** BEGIN Excerpted passage **

DISTRIBUTION AGREEMENT
Between
VALUE LINE AGGRESSIVE INCOME TRUST
and
VALUE LINE SECURITIES, INC.
February 19, 1986
VALUE LINE SECURITIES, INC.
000 Xxxxx Xxxxxx
Xxx Xxxx, Xxx Xxxx 00000
Dear Sirs:
VALUE LINE AGGRESSIVE INCOME TRUST (the "Fund") established under the laws
of the Commonwealth of Massachusetts by Declaration of Trust dated November 12,
1985, is registered as an Investment Company under the Investment Company Act of
1940 and an indefinite number of shares of beneficial interest have been
registered under the Securities Act of 1933 to be offered continuously for sale
to the public in accordance with terms and conditions set forth in the
Prospectus included in such Registration Statement as it may be amended from
time to time.
In this connection, the Fund desires that your firm act as principal
underwriter and distributor (herein "distributor") of the Fund for the sale and
distribution of shares which have been registered as described above and any
additional shares which may become registered during the term of this Agreement.
You have advised the Fund that you are willing to act as distributor, and it is,
accordingly, agreed between us as follows:
1. The Fund hereby appoints you distributor for the sale of its shares,
pursuant to the aforesaid continuous public offering in connection with any
sales made to Fund investors in any states and/or jurisdictions in which you are
or shall from time to time become qualified as a broker/dealer, or through
securities dealers with whom you have entered into sales agreements.

** END Excerpted passage **
** BEGIN Supplied material **

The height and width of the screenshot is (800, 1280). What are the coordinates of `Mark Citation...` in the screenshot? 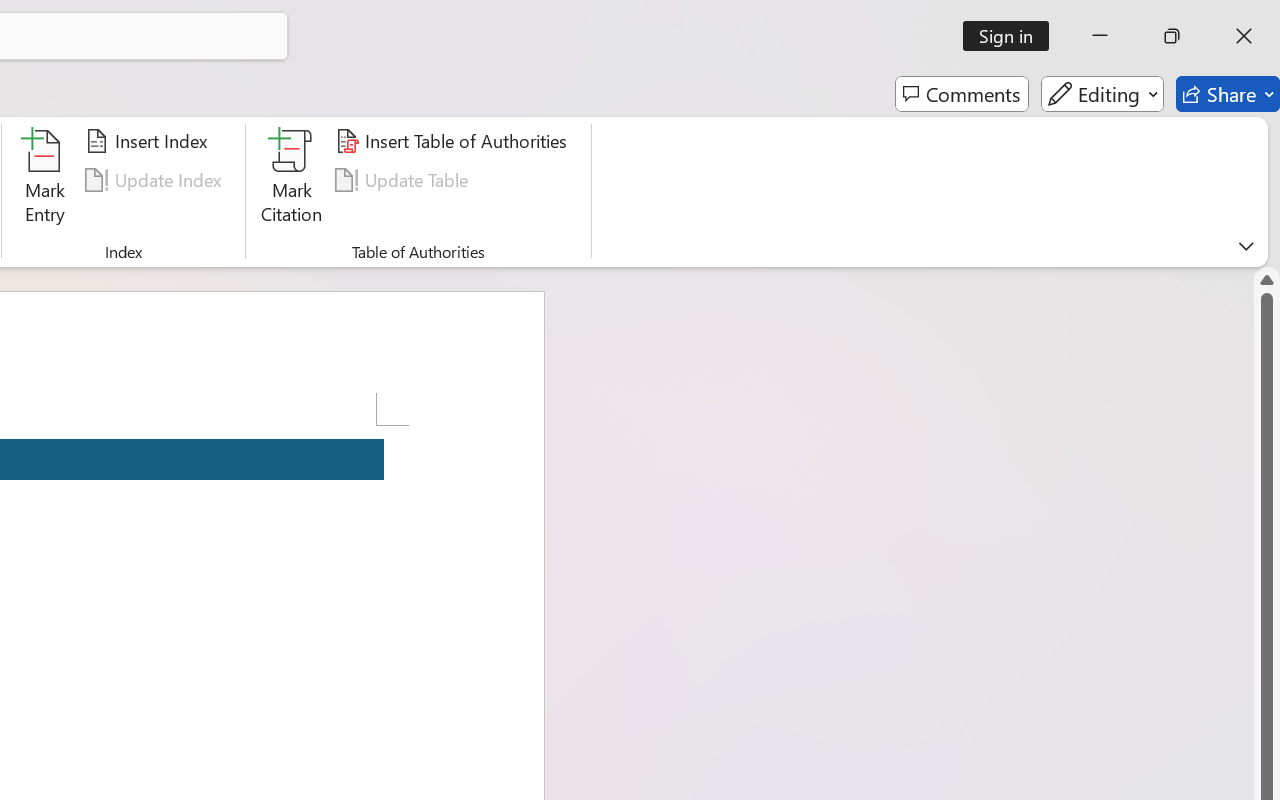 It's located at (292, 180).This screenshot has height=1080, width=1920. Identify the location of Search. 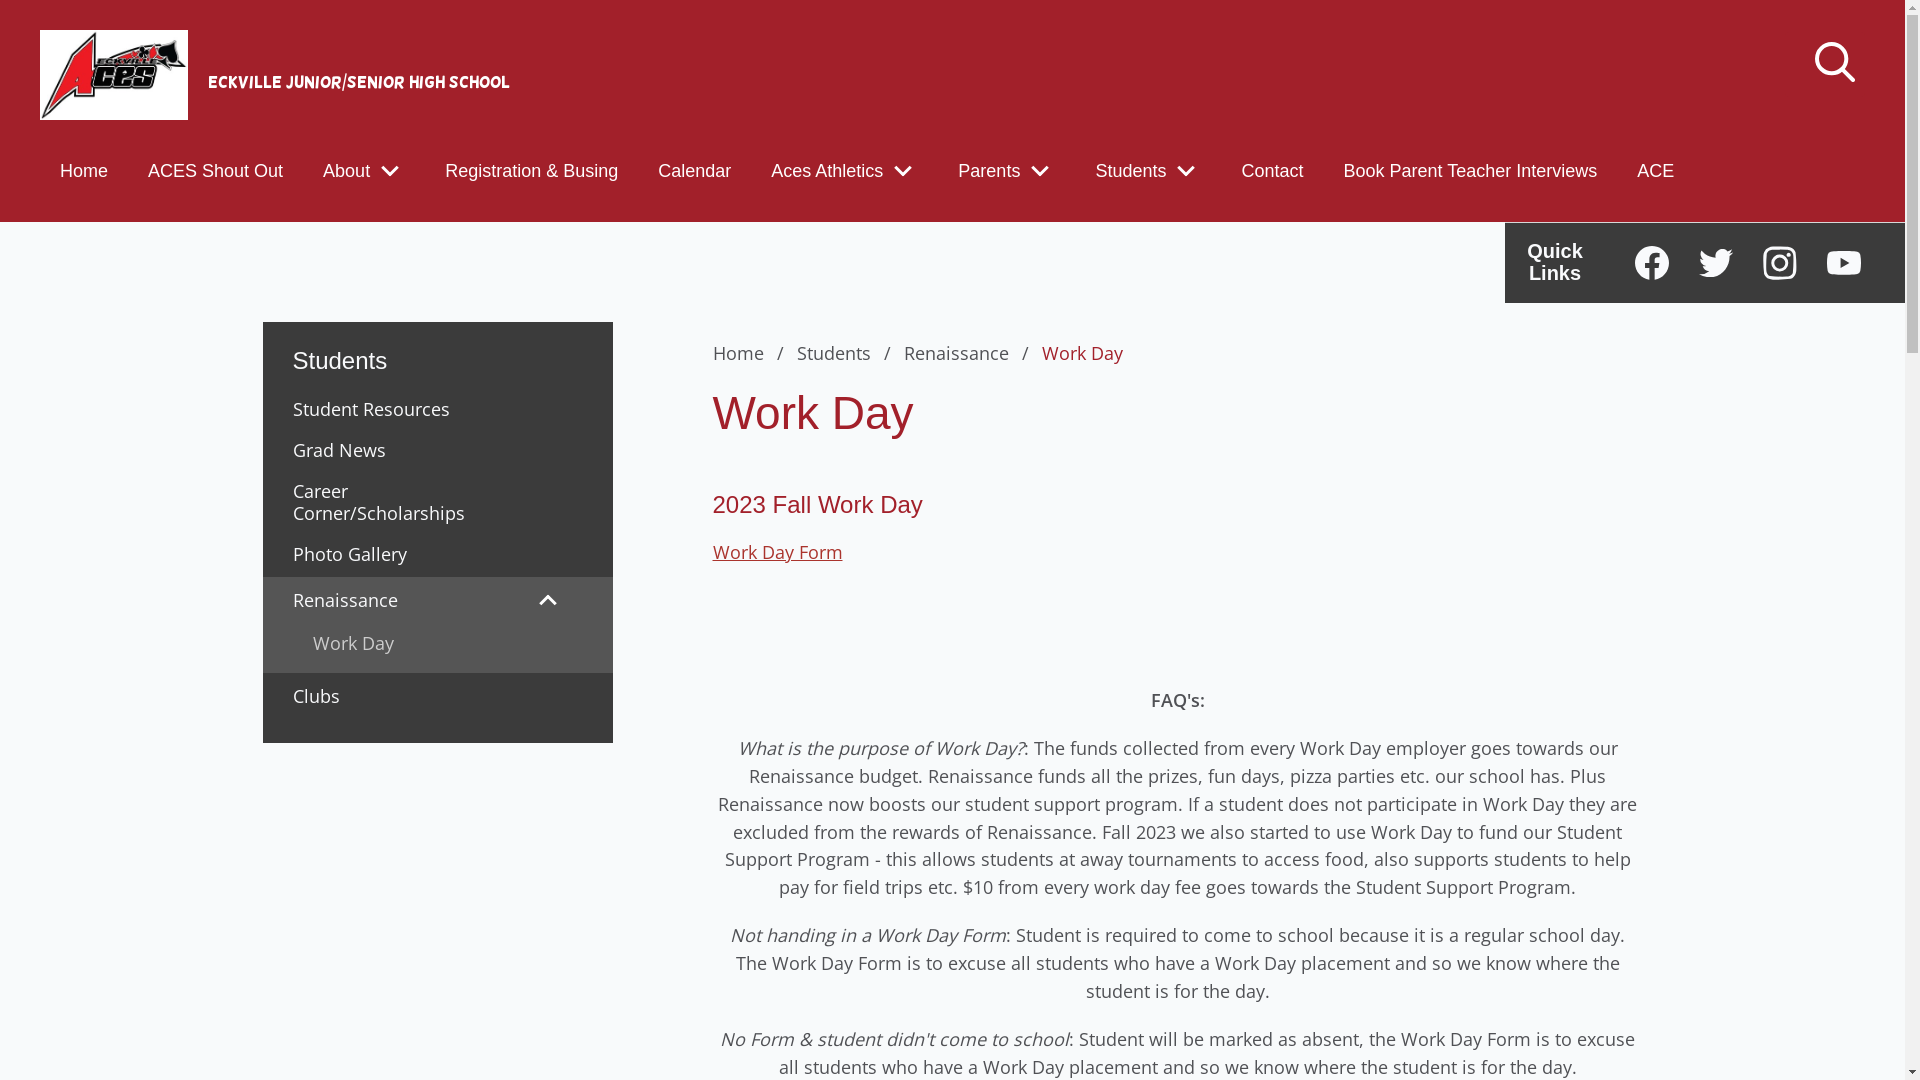
(58, 26).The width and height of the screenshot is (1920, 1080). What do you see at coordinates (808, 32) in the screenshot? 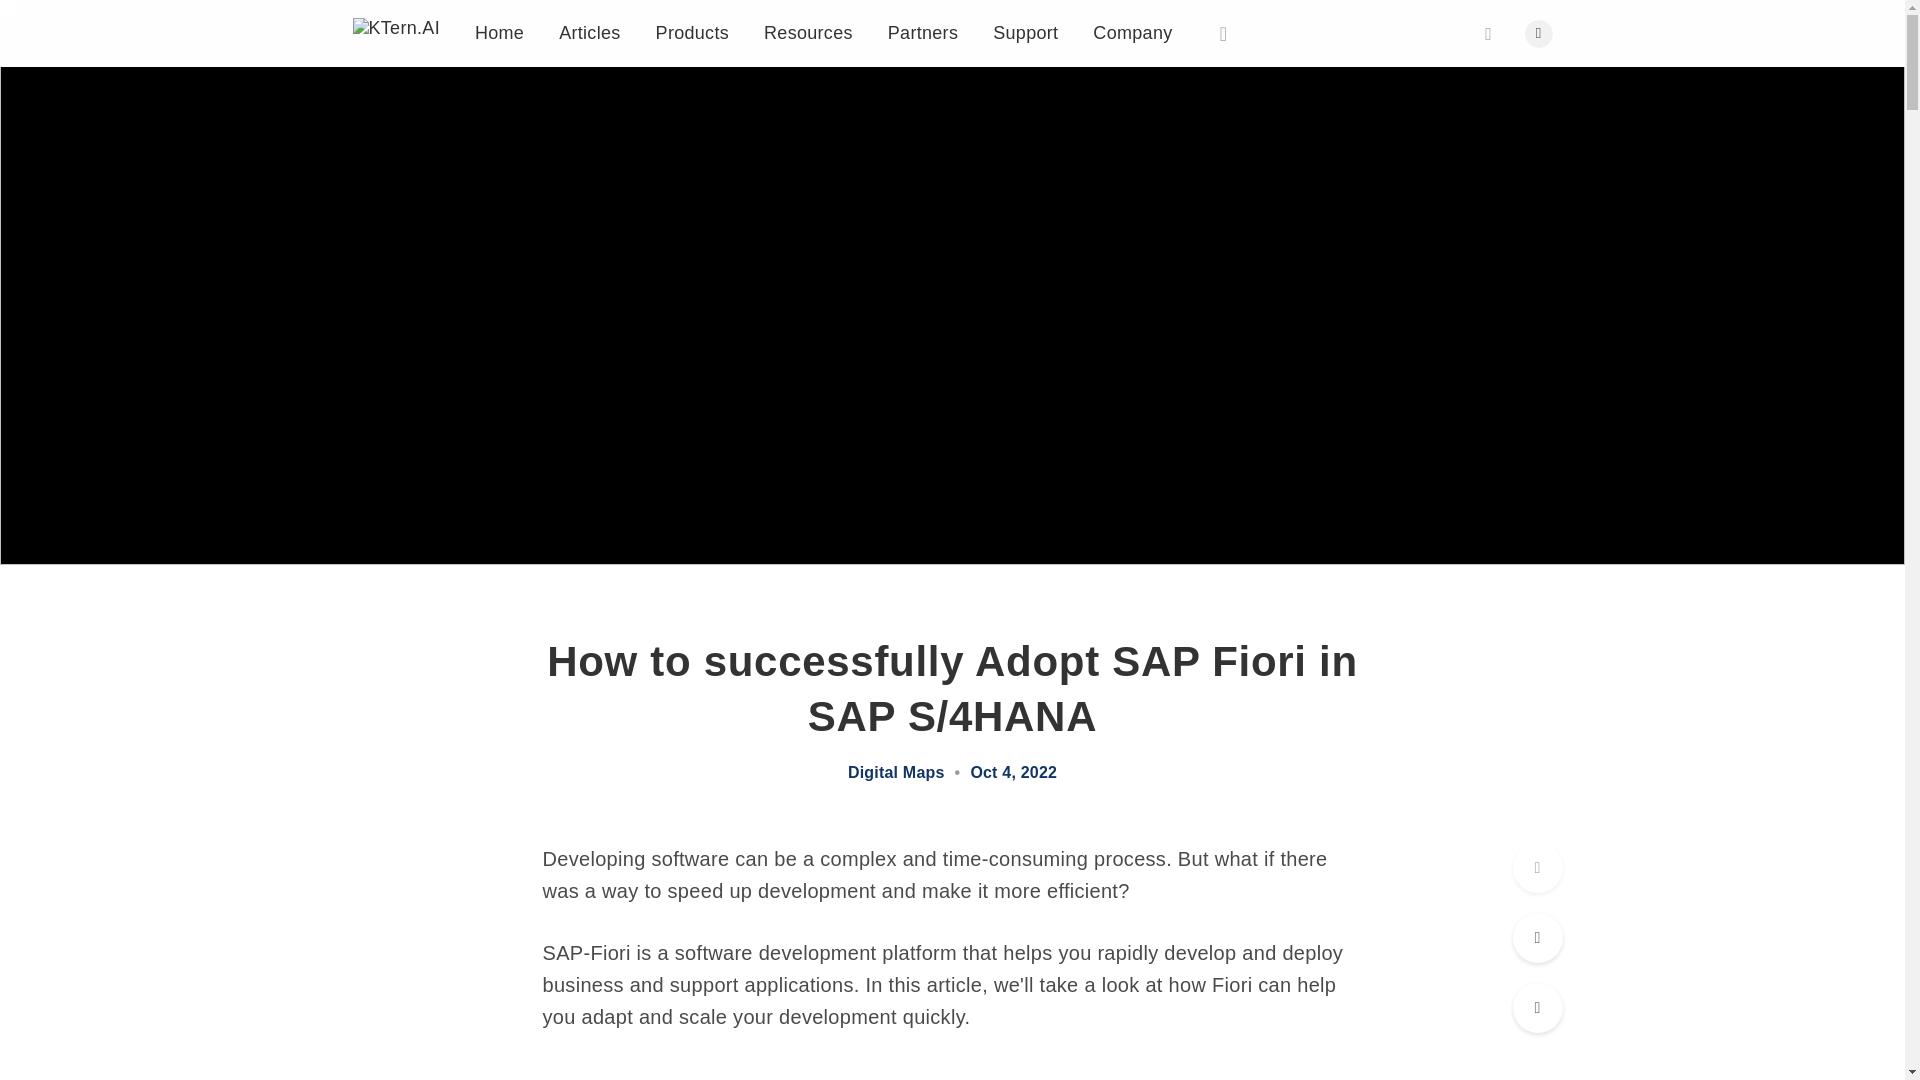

** END Supplied material **

What is asked.
(A) In two sentences, summarize the distribution agreement.
(B) From the distribution agreement, repeat the passage starting at "In this connection, the" and ending at "of this Agreement.".
The lines come from a separate source.

Written responses.
(A) Value Line Aggressive Income Trust, a Massachusetts trust registered as an investment company, has registered an indefinite number of shares to be offered continuously for sale to the public. The Fund wants Value Line Securities, Inc. to act as its principal underwriter and distributor, and it appoints the firm to sell its shares in the states where the firm is qualified as a broker/dealer or through dealers with whom it has sales agreements.

(B)
In this connection, the Fund desires that your firm act as principal
underwriter and distributor (herein "distributor") of the Fund for the sale and
distribution of shares which have been registered as described above and any
additional shares which may become registered during the term of this Agreement.